REQUIREMENTS: Locate each line below that contains the word "screenshot" and copy every such line in full.

+++ DATASET ENTRIES +++

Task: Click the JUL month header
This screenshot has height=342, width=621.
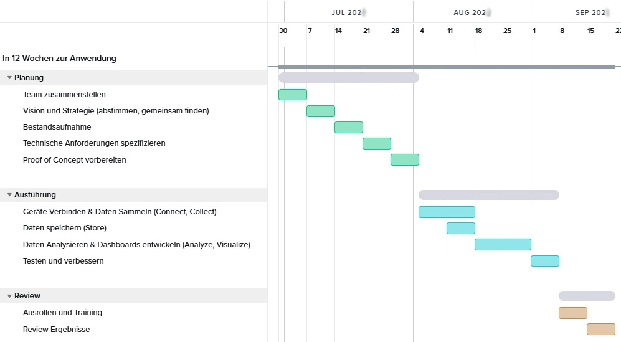Action: click(x=348, y=12)
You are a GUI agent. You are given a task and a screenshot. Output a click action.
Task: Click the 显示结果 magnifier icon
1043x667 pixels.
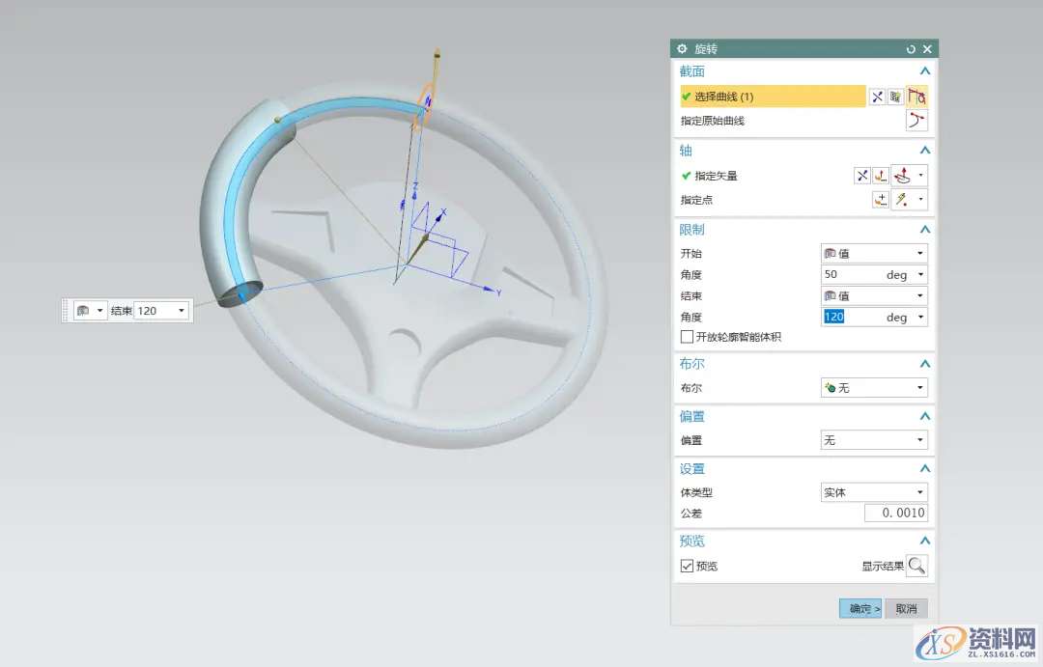tap(916, 567)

+++

COMPLETE RESPONSE:
This screenshot has height=342, width=621.
You are a GUI agent. You are given a task and a screenshot. Output a click action.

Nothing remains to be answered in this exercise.